LINDA Johnson Rice has a tall order to fill. Indeed, the 34-year-old daughter of CEO and publisher John H. Johnson and his wife, Eunice W. Johnson, is in an enviable position as president of a thriving enterprise. On the other hand, there is much speculation concerning what impact she will have as heir of the $250 million company her father founded 50 years ago with $500. But the personable, vivacious, hands-on manager is not daunted by the mission or the legacy. With genuine enthusiasm and creative vision, she performs her duties not as one who reluctantly takes on the family business, but as one who eagerly seeks new challenges. In fact, she practically grew up in the business. During high school and while studying for a journalism degree at the University of Southern California, she worked at JPC as a gofer during the summers. Upon college graduation, Rice began working as vice president and assistant to the publisher, and soon after enrolled in an MBA program at Northwestern University. In 1987, with MBA in hand, she was appointed president.

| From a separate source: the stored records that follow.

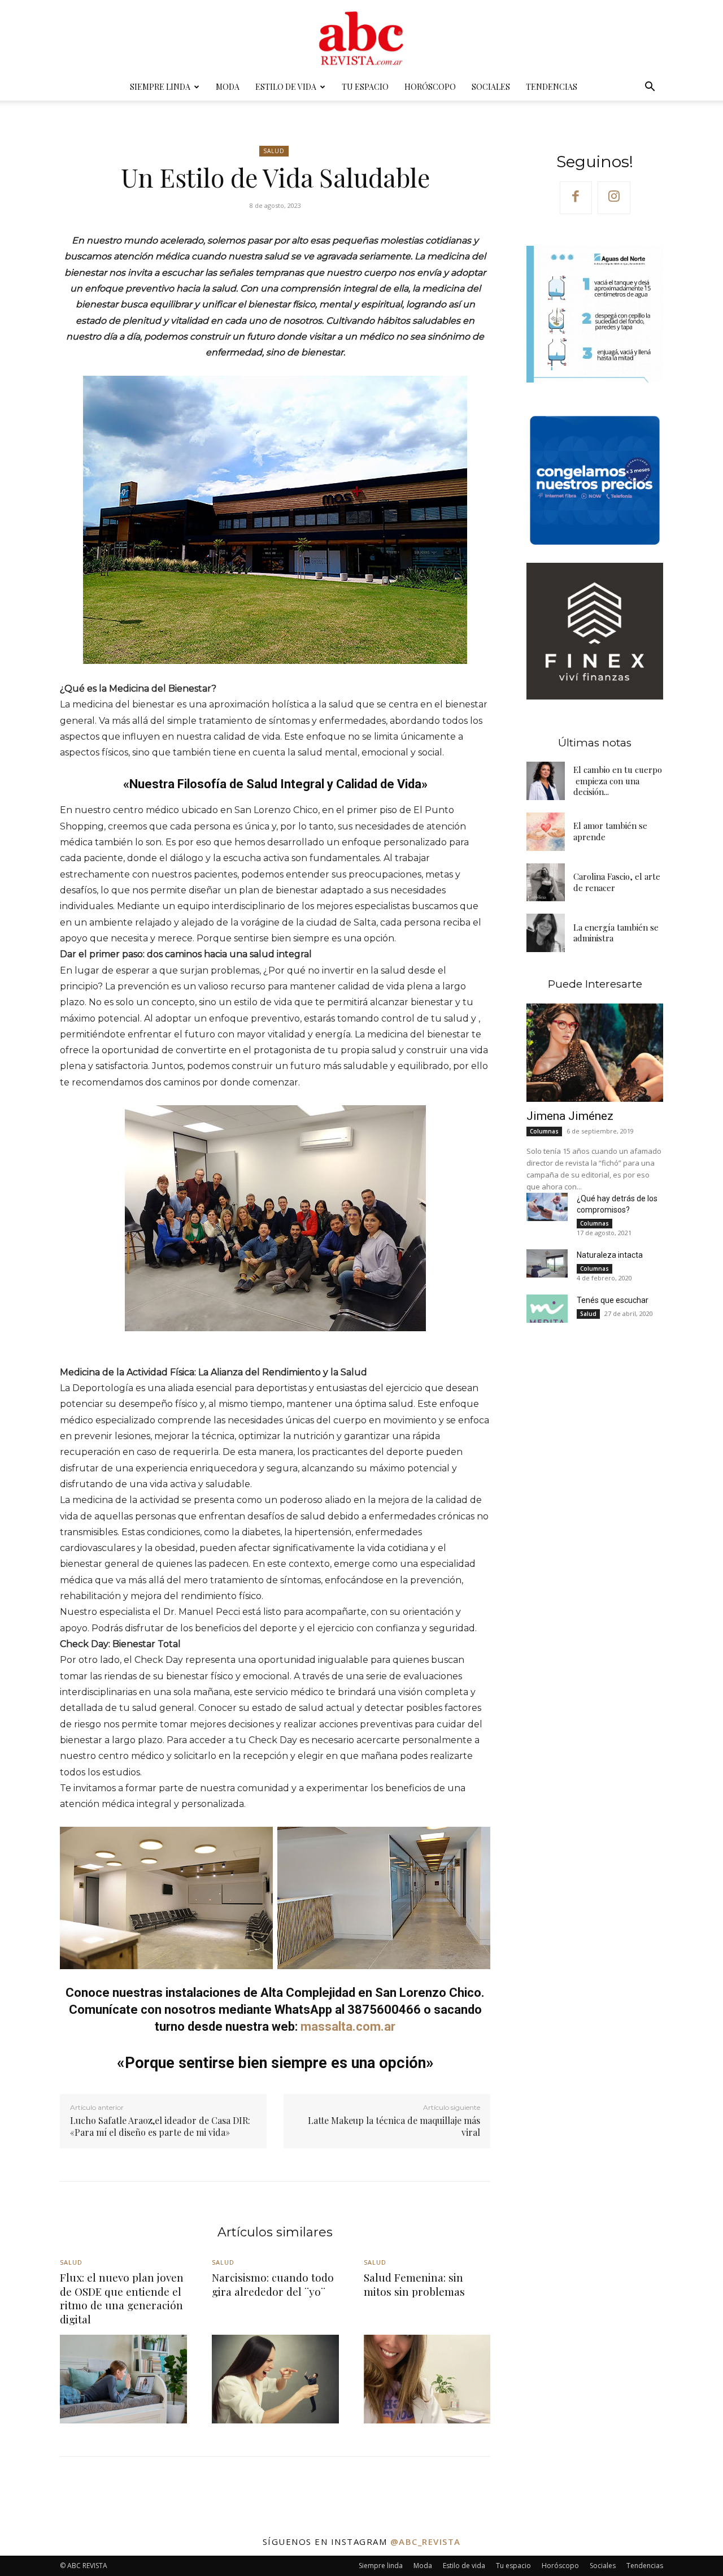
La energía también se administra (616, 933)
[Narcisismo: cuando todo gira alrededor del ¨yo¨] (275, 2379)
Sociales (491, 86)
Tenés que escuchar (612, 1300)
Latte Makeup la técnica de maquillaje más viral (394, 2126)
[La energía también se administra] (545, 933)
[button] (649, 87)
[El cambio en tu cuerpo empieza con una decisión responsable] (545, 781)
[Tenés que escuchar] (546, 1308)
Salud (274, 151)
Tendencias (551, 86)
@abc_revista (425, 2541)
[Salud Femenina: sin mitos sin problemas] (427, 2379)
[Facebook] (576, 197)
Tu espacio (365, 86)
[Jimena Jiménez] (594, 1053)
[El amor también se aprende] (545, 832)
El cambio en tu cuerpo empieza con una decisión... (617, 780)
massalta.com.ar (347, 2026)
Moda (227, 86)
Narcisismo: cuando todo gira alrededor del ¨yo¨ (273, 2284)
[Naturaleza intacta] (546, 1263)
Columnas (544, 1131)
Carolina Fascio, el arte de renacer (616, 882)
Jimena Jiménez (569, 1116)
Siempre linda (160, 86)
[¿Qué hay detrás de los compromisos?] (546, 1207)
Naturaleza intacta (610, 1254)
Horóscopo (430, 86)
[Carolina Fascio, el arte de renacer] (545, 882)
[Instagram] (614, 197)
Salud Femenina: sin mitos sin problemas (414, 2284)
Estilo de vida (285, 86)
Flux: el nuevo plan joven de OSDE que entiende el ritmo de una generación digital (122, 2298)
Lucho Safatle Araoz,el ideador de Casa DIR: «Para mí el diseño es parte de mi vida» (160, 2126)
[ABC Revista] (361, 37)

Regardless of her upbringing and academic qualifications, Linda Johnson Rice is a working woman. And like millions of others, she must balance the responsibilities of her job with those of marriage and motherhood. She and her husband of eight years, Andre Rice, president of Rice Group Ltd., a private investment company in Chicago, are parents of 4-year-old Alexa Christina. An avid horseback rider since a child, Rice has won awards in equestrian hunter and jumper events and still enjoys riding. She also swims and plays tennis, and seldom misses a Chicago Bulls home game. Like her parents, she is an art lover and collector, and devotes considerable time to charitable concerns, including the Boys & Girls Clubs of Chicago and the United Negro College Fund. She also is a trustee of the Museum of Contemporary Art.

Based on the questions often put to EBONY staffers and other company employes, it has become clear that many want to know more about President Rice. What is her management style? What are her goals and aspirations? What impact is she having on Johnson Publishing Co. and what kind of relationship does she have with the publisher? On these pages, Linda Johnson Rice, in an interview with EBONY senior staff editor Lynn Norment, answers these and other questions. EBONY: Johnson Publishing Co. is celebrating its 50th anniversary; EBONY magazine is 47 years old. Last year the company had $252 million in revenues. There are more than 2,000 employes. Yours is an awesome position for a young woman to be in. Do you find all that intimidating?

Rice: Absolutely not. And the reason I don't find that intimidating is because if I did, I'd probably never be able to make a single decision, and if I can't make a decision, I can't move the company forward for the next 50 years. It's a lot of responsibility, but it's not responsibility I dwell on every day. I just try to do my work and make the best decisions I can during the day, and then I go to bed at night with a good frame of mind and a good conscience.

EBONY: Does working with and for your father, who is the company's founder and literally a living legend, put additional pressure on you?

Rice: I try not to let pressure get to me. He's a great person to work for and a terrific person to work with. And it also helps that I not only love him as a father, but I like him as a person. And I think we have a great deal of respect for one another. Now, we don't always agree; there are a lot of times we don't agree. As I tell people, we agree to disagree. Most people don't do that, and most people in family businesses never do that. Plus, he's such an incredible well of knowledge.

EBONY: How do your management styles differ?

Rice: I think I'm a little bit more patient than my father is. But I think that as I get older, and if I encounter some of the people he has, it might get shorter.